There are also ethical concerns about scrutinizing people’s medical histories. Some retrodiagnosers have argued that historians already scour people’s private diaries and letters, and that examining medical records or taking genetic samples simply extends this license a little further. But the analogy doesn’t quite hold, especially with genetics, because DNA can reveal things that even the person in question didn’t know. Perhaps that’s not so terrible if they’re safely dead, but living descendants might not appreciate their family health history being outed.

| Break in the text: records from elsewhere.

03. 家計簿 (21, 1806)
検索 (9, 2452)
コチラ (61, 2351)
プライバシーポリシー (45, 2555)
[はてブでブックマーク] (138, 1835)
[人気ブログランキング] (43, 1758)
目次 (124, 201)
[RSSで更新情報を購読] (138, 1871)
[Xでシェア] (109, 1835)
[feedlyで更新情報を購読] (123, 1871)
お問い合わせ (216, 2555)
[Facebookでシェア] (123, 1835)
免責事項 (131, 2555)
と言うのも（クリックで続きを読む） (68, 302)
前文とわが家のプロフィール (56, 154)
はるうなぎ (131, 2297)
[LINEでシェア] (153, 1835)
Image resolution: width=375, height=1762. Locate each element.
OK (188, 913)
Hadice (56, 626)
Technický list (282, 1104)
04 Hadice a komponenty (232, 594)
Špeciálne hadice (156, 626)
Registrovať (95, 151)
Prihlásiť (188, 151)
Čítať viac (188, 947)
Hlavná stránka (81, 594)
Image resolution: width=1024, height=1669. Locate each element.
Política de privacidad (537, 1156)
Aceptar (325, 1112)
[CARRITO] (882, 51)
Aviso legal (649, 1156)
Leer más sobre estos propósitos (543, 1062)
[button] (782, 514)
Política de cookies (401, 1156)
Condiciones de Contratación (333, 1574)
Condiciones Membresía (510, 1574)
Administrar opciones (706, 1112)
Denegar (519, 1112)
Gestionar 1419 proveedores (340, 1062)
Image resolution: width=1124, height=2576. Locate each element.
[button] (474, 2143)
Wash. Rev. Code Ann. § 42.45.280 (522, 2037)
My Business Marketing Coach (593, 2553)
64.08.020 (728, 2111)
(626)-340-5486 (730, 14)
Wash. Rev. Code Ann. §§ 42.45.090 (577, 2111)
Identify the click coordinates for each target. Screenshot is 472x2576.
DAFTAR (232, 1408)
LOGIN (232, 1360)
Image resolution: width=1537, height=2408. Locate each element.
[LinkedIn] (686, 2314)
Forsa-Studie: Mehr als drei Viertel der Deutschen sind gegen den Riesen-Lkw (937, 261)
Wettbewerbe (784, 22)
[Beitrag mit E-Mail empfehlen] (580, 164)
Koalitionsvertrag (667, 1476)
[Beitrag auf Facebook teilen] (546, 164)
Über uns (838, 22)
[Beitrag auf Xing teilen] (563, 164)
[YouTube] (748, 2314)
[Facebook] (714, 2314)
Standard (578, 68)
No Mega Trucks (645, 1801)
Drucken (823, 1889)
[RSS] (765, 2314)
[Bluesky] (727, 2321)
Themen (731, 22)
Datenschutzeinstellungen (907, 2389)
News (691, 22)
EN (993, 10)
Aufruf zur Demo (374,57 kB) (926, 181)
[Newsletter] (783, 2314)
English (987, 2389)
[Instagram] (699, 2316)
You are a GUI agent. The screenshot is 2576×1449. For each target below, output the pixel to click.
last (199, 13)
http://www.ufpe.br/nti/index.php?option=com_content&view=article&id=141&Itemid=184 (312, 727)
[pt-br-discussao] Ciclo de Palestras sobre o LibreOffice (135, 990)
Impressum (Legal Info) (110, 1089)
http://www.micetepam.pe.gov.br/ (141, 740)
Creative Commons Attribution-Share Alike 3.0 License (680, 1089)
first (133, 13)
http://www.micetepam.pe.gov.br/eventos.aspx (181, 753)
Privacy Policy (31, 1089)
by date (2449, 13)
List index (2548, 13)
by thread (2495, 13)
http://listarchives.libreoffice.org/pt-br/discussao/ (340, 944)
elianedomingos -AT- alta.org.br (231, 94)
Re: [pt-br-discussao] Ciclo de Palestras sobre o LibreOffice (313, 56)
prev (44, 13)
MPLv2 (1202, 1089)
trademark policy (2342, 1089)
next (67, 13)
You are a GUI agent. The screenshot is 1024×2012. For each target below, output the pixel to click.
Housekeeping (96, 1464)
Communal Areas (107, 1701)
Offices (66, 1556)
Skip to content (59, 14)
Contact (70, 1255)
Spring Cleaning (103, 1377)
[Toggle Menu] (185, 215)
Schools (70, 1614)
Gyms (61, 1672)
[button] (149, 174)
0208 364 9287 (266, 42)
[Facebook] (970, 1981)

Pointing out the flaws in retrodiagnoses will almost certainly not curb the practice. New papers appear all the time, and some brave souls even extrapolate from the diagnoses themselves to make sweeping counterfactual claims about how such-and-such an illness might explain the genesis of a war or artistic masterpiece. For the most part, there’s little harm done in speculating about a historical celebrity’s health, so a Goldwater rule for retrodiagnosing probably isn’t in order. But a little humility might be. The mystery of what ailed Darwin and so many others is one we’ll likely have to live with.